• _The request_:
Swap "computer-use agent" for "screen automation agent" in the part of the listing that opens with its first line and closes with the line containing "click(301, 170)". Reproduce only those lines, with everything else unchanged.

• _Provided material_:
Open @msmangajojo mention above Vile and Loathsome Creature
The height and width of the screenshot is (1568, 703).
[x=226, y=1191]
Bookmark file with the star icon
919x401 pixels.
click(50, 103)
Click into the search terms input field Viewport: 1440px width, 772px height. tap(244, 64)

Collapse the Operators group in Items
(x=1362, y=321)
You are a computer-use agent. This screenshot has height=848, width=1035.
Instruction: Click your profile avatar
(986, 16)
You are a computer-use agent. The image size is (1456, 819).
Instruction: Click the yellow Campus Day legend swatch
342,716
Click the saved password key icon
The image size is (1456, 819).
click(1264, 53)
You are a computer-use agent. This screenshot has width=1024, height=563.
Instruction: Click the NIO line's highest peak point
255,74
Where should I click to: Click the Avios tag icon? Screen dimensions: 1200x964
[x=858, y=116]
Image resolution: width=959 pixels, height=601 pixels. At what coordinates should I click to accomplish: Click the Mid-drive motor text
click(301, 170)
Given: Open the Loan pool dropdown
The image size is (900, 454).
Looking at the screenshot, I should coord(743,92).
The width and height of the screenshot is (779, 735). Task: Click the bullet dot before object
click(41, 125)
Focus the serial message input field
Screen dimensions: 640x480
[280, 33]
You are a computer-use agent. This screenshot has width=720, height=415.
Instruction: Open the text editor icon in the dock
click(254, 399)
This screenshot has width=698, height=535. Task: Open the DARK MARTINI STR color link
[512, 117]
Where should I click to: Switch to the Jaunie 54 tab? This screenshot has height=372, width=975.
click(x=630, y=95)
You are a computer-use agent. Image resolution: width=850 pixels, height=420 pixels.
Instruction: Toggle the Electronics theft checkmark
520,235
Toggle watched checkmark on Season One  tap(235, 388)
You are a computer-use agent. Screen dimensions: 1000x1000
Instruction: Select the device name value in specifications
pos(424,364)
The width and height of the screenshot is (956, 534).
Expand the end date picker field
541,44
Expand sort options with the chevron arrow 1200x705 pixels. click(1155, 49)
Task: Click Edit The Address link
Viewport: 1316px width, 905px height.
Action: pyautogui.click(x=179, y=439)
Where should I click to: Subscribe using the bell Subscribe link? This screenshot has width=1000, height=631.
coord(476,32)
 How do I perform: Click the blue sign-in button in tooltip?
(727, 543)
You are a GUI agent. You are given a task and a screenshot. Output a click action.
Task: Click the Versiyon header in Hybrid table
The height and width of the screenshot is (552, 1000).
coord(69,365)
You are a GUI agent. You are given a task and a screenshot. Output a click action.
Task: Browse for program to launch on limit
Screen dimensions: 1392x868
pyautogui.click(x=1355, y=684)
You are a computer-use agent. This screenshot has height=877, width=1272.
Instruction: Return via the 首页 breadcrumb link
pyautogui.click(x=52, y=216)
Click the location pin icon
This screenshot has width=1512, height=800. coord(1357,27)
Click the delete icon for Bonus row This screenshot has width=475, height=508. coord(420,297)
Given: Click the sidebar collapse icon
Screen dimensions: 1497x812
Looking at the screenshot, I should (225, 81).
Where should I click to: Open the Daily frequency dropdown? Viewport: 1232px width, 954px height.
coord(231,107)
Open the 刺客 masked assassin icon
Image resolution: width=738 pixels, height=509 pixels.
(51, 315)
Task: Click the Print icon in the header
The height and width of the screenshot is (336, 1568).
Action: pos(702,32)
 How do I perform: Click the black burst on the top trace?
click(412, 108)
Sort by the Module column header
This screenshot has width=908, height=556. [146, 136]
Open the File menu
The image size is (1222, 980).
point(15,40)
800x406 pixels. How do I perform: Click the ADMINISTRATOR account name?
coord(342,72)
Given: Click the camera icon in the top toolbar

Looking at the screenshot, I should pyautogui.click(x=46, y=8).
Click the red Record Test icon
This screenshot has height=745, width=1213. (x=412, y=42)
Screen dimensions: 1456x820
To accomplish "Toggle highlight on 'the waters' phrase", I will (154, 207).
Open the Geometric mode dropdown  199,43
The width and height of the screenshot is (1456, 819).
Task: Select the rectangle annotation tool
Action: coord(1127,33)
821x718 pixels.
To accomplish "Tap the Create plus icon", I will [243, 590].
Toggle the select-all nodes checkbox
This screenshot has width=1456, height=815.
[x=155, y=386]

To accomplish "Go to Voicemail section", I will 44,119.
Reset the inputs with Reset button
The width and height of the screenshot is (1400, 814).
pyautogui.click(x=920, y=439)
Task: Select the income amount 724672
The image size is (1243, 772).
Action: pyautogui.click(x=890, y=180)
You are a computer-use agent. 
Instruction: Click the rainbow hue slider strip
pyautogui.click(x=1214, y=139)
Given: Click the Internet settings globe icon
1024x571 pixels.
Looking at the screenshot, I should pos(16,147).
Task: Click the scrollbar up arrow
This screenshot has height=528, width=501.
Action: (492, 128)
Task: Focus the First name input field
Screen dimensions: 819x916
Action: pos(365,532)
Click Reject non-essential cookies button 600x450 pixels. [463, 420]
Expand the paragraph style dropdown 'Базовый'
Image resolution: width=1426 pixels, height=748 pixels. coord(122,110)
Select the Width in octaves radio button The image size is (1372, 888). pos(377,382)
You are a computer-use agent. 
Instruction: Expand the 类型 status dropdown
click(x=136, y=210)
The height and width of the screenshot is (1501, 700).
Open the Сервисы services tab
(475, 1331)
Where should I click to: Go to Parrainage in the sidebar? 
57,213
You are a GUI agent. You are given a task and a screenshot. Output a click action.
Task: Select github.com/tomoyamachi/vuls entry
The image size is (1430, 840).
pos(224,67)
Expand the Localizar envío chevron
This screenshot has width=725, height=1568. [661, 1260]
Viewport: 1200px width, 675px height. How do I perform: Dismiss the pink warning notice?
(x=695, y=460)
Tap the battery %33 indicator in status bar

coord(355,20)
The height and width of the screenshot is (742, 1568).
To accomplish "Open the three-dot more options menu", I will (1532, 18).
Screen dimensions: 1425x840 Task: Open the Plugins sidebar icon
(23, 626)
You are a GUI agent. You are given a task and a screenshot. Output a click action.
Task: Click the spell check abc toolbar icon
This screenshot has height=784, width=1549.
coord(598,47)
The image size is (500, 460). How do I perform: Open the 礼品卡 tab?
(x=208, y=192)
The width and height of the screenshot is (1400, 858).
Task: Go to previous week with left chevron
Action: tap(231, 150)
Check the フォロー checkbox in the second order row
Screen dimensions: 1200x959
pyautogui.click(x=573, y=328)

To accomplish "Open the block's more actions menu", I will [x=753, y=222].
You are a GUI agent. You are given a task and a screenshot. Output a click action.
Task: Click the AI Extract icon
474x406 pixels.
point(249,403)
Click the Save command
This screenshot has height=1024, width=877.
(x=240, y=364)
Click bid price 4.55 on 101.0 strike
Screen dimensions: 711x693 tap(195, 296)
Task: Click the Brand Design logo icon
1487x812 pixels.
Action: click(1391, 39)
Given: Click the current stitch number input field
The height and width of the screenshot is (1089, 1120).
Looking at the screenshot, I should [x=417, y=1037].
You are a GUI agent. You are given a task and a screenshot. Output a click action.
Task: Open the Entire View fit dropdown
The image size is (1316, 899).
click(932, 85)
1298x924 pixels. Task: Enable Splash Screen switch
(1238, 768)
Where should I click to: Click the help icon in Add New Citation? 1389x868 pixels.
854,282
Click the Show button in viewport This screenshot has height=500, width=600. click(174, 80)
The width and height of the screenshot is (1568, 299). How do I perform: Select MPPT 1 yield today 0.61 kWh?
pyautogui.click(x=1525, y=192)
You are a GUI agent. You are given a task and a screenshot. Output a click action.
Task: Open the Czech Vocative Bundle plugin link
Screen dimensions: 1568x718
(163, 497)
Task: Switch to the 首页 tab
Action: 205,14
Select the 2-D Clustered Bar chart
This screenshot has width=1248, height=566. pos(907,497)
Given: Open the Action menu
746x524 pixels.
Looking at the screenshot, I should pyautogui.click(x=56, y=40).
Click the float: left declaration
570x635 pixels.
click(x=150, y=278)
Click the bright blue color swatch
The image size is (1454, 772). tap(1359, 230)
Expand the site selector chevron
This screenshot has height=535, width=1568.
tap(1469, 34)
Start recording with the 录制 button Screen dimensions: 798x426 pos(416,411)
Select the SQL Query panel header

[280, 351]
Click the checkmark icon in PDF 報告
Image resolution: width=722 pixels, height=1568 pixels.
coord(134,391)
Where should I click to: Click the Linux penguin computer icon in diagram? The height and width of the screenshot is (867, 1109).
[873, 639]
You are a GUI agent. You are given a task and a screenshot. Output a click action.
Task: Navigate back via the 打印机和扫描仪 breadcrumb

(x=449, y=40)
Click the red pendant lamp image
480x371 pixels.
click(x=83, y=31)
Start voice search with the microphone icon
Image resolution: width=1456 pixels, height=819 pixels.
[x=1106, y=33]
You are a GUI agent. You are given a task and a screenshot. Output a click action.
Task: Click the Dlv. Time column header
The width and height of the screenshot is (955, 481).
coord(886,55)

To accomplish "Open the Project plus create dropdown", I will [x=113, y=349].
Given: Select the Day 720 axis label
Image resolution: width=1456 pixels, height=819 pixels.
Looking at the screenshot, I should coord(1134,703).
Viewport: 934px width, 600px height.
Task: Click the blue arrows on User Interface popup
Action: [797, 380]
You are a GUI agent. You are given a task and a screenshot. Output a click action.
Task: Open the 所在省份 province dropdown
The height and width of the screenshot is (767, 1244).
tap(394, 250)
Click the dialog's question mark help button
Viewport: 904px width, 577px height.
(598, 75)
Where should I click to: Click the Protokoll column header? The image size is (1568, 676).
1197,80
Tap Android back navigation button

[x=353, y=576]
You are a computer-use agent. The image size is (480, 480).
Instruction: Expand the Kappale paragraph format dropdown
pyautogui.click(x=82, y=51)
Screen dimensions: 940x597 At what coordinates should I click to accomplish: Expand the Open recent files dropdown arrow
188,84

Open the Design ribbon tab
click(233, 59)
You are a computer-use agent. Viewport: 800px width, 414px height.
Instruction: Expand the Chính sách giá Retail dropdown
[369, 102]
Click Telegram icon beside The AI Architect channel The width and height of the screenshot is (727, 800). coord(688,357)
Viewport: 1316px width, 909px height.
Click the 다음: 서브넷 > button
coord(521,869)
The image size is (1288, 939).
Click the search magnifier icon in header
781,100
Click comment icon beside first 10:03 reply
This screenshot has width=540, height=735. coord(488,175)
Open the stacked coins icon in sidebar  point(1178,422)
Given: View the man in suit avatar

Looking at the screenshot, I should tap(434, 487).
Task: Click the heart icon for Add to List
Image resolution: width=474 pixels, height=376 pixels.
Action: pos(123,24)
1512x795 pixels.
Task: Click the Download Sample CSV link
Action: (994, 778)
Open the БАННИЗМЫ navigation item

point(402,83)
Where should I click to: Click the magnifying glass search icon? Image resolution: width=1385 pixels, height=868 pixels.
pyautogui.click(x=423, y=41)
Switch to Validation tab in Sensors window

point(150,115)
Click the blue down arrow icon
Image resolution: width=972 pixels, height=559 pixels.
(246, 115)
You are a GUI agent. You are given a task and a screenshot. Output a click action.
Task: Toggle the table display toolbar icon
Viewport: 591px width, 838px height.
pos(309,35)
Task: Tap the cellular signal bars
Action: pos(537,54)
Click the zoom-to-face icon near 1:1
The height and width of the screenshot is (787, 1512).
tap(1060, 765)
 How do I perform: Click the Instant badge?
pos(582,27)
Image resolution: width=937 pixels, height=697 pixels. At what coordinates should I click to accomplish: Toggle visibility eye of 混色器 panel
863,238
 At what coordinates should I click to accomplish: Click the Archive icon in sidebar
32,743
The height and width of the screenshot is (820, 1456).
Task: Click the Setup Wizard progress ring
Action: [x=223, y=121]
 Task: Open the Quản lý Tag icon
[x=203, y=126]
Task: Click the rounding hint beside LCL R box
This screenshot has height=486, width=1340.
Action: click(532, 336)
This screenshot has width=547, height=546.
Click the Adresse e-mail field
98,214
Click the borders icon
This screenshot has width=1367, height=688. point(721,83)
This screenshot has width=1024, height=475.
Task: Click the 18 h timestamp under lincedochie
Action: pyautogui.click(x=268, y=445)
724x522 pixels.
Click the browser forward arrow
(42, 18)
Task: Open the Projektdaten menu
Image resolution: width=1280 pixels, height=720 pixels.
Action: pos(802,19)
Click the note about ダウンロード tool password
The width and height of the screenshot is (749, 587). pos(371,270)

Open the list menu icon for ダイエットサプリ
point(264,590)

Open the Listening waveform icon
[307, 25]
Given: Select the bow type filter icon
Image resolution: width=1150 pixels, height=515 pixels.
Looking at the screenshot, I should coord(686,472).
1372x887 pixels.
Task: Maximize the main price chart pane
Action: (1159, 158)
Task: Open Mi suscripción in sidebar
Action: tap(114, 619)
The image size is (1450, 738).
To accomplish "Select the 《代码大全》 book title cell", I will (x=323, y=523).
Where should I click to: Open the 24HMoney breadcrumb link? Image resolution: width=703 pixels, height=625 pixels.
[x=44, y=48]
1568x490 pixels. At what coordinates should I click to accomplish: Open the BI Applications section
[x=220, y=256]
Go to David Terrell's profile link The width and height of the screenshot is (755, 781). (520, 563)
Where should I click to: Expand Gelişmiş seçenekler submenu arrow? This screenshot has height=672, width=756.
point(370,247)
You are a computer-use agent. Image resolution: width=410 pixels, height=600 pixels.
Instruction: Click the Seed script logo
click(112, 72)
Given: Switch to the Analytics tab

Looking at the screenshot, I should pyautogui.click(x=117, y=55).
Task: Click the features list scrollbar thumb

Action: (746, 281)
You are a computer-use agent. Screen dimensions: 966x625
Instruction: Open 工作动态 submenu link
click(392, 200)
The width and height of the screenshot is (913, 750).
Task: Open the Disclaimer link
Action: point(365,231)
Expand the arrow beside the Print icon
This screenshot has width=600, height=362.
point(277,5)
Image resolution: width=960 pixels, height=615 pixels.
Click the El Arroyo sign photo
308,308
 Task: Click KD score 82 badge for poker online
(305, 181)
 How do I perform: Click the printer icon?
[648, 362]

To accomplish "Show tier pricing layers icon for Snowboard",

• _Task response_:
Open @msmangajojo mention above Vile and Loathsome Creature
The height and width of the screenshot is (1568, 703).
[x=226, y=1191]
Bookmark file with the star icon
919x401 pixels.
click(50, 103)
Click into the search terms input field Viewport: 1440px width, 772px height. tap(244, 64)

Collapse the Operators group in Items
(x=1362, y=321)
You are a screen automation agent. This screenshot has height=848, width=1035.
Instruction: Click your profile avatar
(986, 16)
You are a screen automation agent. The image size is (1456, 819).
Instruction: Click the yellow Campus Day legend swatch
342,716
Click the saved password key icon
The image size is (1456, 819).
click(1264, 53)
You are a screen automation agent. This screenshot has width=1024, height=563.
Instruction: Click the NIO line's highest peak point
255,74
Where should I click to: Click the Avios tag icon? Screen dimensions: 1200x964
[x=858, y=116]
Image resolution: width=959 pixels, height=601 pixels. At what coordinates should I click to accomplish: Click the Mid-drive motor text
click(301, 170)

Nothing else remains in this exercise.